Le dilemme du Danemark face au Groenland - défendre un territoire qui s’éloigne (AP)
Le dilemme du Danemark face au Groenland - défendre un territoire qui s’éloigne (AP)

Le Danemark se retrouve confronté à une équation diplomatique de plus en plus délicate : défendre le Groenland face aux ambitions affichées des États-Unis, tout en sachant que ce territoire autonome se dirige lentement mais sûrement vers l’indépendance. Alors que le secrétaire d’État américain Marco Rubio doit rencontrer prochainement des responsables danois et groenlandais, Copenhague tente de préserver une relation déjà fragilisée par les déclarations de Donald Trump.

Les propos du président américain, affirmant que les États-Unis doivent prendre le contrôle du Groenland pour des raisons stratégiques et sécuritaires, ont provoqué une vague de solidarité européenne envers le Danemark. Mais cette mobilisation masque une réalité plus inconfortable : une large partie de la population groenlandaise aspire à l’indépendance, et certains responsables politiques locaux envisagent même de dialoguer directement avec Washington, en contournant Copenhague.

Sur le plan géopolitique, le Groenland reste un atout majeur. Sa position stratégique dans l’Arctique, entre l’Europe et l’Amérique du Nord, en fait un maillon clé du dispositif de défense antimissile américain et un territoire convoité pour ses ressources minières. Perdre le Groenland affaiblirait considérablement le poids international du Danemark, qui a longtemps tiré parti de cette « carte du Groenland » pour maintenir une influence disproportionnée au sein de l’OTAN.

Pourtant, l’évolution institutionnelle du territoire complique la donne. Depuis l’instauration de l’autonomie en 1979, puis l’accord de 2009 reconnaissant explicitement le droit à l’indépendance, tous les partis groenlandais affichent cet objectif, même s’ils divergent sur le calendrier et les modalités. Les pressions américaines n’ont fait qu’accélérer ce processus, forçant le Danemark à investir davantage de capital politique et financier dans une relation dont l’issue demeure incertaine.

Le coût est également économique. Chaque année, Copenhague verse plusieurs milliards de couronnes au Groenland pour soutenir son économie, financer la police, la justice et la défense. À cela s’ajoutent des investissements massifs dans la défense arctique, annoncés en réponse aux critiques américaines sur l’insuffisance de la présence militaire danoise dans la région.

Face à cette situation, la Première ministre Mette Frederiksen marche sur une ligne de crête.
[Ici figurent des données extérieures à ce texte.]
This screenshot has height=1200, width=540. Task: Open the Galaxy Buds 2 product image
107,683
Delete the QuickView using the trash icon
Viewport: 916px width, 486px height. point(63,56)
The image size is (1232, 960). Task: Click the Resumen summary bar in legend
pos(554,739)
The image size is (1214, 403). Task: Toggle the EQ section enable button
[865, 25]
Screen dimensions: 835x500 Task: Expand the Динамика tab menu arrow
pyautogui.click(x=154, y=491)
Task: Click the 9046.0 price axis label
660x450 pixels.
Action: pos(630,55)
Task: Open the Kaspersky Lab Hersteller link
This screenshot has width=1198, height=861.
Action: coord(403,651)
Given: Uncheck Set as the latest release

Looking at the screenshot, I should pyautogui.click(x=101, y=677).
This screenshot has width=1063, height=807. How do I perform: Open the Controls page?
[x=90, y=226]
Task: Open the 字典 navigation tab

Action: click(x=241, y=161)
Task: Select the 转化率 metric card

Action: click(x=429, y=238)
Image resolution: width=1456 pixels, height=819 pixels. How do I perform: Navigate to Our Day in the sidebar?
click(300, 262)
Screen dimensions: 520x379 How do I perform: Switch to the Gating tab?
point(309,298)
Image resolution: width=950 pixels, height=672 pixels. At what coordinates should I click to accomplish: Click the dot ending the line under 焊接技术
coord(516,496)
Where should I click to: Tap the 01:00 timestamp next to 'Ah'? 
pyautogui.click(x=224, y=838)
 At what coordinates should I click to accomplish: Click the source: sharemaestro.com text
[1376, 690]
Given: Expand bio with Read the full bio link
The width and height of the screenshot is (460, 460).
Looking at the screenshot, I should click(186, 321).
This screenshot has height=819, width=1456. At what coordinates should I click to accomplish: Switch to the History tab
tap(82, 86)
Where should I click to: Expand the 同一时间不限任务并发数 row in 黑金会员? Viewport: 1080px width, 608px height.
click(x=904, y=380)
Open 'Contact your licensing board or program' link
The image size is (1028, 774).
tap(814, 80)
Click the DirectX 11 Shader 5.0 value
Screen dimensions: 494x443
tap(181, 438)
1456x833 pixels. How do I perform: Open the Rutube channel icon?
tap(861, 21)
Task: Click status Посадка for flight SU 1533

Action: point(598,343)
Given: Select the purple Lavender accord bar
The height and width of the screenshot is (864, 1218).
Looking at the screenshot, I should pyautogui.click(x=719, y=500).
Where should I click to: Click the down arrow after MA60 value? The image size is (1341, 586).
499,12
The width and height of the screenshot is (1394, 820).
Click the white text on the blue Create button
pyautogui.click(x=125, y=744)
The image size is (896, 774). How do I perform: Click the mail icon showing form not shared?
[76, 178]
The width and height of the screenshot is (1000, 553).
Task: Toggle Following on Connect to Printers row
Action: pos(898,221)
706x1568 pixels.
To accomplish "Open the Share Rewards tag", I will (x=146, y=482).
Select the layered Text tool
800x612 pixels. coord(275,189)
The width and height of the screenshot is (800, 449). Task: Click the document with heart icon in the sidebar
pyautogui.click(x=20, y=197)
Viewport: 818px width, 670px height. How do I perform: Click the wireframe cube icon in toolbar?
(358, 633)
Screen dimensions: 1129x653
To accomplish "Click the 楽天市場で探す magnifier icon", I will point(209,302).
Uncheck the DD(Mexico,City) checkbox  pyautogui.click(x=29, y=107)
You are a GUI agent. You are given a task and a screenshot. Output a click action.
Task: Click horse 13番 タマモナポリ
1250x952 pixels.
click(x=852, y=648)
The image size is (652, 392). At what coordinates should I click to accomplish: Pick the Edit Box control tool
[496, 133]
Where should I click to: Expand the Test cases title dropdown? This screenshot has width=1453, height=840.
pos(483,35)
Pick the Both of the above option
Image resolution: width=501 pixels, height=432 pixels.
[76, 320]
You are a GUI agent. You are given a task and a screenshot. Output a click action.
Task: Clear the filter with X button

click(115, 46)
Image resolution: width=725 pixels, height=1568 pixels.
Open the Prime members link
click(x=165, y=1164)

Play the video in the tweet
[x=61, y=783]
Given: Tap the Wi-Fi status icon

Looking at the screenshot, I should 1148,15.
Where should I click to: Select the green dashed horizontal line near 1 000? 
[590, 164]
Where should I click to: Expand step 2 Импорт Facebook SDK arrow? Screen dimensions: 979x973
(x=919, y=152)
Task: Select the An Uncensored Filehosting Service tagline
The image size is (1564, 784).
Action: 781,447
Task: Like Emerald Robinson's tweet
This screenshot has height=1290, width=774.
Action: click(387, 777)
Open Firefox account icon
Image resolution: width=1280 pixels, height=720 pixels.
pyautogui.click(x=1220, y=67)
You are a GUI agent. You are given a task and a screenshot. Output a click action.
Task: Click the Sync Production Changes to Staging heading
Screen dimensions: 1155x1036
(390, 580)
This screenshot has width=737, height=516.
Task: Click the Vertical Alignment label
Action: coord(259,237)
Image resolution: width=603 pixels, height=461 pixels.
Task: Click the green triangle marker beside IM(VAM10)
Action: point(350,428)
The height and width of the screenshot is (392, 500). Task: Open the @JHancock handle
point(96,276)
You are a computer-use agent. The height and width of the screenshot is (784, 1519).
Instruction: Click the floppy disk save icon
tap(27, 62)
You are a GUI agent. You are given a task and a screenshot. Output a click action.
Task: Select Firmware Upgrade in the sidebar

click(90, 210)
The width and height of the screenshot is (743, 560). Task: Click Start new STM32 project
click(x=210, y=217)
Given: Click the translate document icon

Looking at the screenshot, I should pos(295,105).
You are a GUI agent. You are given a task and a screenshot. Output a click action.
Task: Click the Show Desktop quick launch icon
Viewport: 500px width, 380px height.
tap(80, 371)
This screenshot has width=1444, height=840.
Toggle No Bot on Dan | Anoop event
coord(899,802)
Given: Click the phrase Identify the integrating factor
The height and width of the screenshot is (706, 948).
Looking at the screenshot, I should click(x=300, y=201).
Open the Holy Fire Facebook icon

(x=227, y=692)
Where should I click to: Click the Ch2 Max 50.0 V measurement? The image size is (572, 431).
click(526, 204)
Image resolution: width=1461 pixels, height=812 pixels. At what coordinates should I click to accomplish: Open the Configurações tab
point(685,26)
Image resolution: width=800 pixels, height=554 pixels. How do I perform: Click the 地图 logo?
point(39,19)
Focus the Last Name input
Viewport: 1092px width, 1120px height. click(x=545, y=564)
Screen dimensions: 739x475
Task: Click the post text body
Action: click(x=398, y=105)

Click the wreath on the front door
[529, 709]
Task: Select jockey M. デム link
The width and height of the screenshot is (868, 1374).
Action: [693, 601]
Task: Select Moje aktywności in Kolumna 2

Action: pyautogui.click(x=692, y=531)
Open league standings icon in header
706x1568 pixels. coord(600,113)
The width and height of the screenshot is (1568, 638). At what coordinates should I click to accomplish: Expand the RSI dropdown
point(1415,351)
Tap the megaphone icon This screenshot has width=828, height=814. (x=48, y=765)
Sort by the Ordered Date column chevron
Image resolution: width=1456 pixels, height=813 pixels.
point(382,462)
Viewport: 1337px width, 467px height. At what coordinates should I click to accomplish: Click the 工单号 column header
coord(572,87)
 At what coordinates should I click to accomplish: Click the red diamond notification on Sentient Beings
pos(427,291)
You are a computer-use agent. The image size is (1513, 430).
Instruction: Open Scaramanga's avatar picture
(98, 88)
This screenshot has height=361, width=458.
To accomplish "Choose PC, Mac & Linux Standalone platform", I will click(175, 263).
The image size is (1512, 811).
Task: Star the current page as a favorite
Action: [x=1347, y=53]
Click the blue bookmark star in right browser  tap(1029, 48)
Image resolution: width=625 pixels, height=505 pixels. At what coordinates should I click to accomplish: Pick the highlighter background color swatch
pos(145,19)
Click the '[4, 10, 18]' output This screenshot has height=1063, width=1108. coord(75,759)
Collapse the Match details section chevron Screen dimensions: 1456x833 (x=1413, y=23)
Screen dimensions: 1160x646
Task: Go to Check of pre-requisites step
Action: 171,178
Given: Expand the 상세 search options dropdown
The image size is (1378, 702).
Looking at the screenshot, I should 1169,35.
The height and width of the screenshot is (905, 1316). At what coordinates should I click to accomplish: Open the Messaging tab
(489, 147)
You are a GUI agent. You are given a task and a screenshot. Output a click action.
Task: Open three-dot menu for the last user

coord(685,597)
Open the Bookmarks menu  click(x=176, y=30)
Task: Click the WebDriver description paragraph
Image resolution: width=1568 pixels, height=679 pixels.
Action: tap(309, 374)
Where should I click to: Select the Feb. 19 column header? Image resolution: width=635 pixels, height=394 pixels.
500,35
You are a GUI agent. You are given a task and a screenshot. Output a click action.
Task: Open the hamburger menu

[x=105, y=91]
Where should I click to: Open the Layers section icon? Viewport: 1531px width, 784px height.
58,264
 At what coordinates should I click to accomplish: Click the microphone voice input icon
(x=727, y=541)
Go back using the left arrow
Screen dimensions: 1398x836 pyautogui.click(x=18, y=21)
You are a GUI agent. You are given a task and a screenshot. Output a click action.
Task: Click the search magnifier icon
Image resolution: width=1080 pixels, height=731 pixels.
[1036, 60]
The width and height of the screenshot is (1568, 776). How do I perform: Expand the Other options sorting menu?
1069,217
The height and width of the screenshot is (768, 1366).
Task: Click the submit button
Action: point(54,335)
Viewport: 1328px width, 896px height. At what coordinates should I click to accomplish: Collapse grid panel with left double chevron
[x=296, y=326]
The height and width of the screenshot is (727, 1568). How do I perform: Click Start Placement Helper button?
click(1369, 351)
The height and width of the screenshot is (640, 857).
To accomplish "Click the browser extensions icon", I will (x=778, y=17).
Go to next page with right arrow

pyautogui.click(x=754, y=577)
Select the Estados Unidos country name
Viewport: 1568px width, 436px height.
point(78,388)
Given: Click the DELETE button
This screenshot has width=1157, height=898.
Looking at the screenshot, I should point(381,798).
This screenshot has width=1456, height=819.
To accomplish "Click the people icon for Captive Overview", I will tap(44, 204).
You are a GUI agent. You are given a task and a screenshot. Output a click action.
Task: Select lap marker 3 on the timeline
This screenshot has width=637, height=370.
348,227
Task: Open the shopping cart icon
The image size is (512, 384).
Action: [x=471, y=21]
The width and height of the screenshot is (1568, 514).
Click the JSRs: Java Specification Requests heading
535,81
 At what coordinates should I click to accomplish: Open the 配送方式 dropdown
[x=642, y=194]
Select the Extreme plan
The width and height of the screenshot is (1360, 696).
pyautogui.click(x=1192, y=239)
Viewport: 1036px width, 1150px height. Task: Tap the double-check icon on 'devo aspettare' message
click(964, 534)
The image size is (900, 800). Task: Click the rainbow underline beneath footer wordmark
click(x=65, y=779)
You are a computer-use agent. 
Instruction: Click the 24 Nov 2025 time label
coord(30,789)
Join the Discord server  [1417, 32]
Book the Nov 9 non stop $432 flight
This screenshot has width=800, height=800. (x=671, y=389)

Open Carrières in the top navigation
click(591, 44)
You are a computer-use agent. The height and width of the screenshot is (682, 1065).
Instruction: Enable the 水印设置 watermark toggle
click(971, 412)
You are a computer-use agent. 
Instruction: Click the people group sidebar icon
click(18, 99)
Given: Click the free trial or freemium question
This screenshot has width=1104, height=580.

Résister aux exigences américaines est crucial pour préserver la crédibilité du Danemark et le respect du droit international, mais un affrontement prolongé avec Washington pourrait avoir un coût diplomatique élevé, dans un contexte de tensions accrues avec la Russie et la Chine dans l’Arctique.

Entre considérations stratégiques, obligations historiques et aspirations groenlandaises à l’autodétermination, le Danemark se trouve ainsi à défendre un territoire qu’il pourrait, à terme, perdre malgré tous ses efforts. Un dilemme qui illustre les limites du pouvoir des États face aux recompositions géopolitiques et aux revendications d’indépendance au XXIᵉ siècle.